The board took care of all the open session business and they went into closed session. After nearly one hour and an half the board came out of closed session and as usual I was the only person present other than the media. The board approved the closed session items, personnel items and the closed session minutes.

The last item on the agenda was: Items brought by Board Members or Superintendent for consideration/discussion which were very brief by Dr. Stone Superintendent and Chair Evelyn Wilson. The meeting was adjourned.

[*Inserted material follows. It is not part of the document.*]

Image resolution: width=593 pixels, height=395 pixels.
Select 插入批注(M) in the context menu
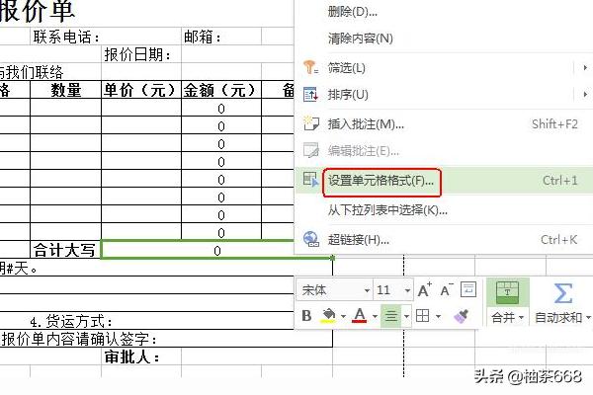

Dr. Stone said immediately that anyone who want to know what the changes are in personnel that he would be going to the back of the room to give out that information. Well as usual it was only the media (The Daily Southerner) and myself present. Dr. Stone showed us a sheet and said that after each meeting in the future everyone would receive this sheet with all the changes on it without race and comments. He then gave us the changes as follows: Principals at the following schools Phillips Middle - Joe Etheridge former Assistant Principal at Phillips is now the Principal replacing Dr. Evelyn Johnson. Roberson Elementary - Doris Brown former Assistant Principal at W.A. Pattillo is now the Principal replacing Florence Wilkins. Central Services - Curtis Jones former Principal at North Edgecombe High School. Assistant Principals are as follows: Charlene Pittman former AP at Bullocks Elementary will move to West Middle as AP. Sylvia Cobb former AP at G.W. Carver will move to South Edgecombe Middle School as AP. Brenda Hargrove former AP at West Edgecombe will move to Phillips as AP. Amy Marshall-Brown former AP at South Edgecombe will be move to SouthWest High School as AP. Florence Wilkins former Principal at Roberson will move to G.W. Carver as AP.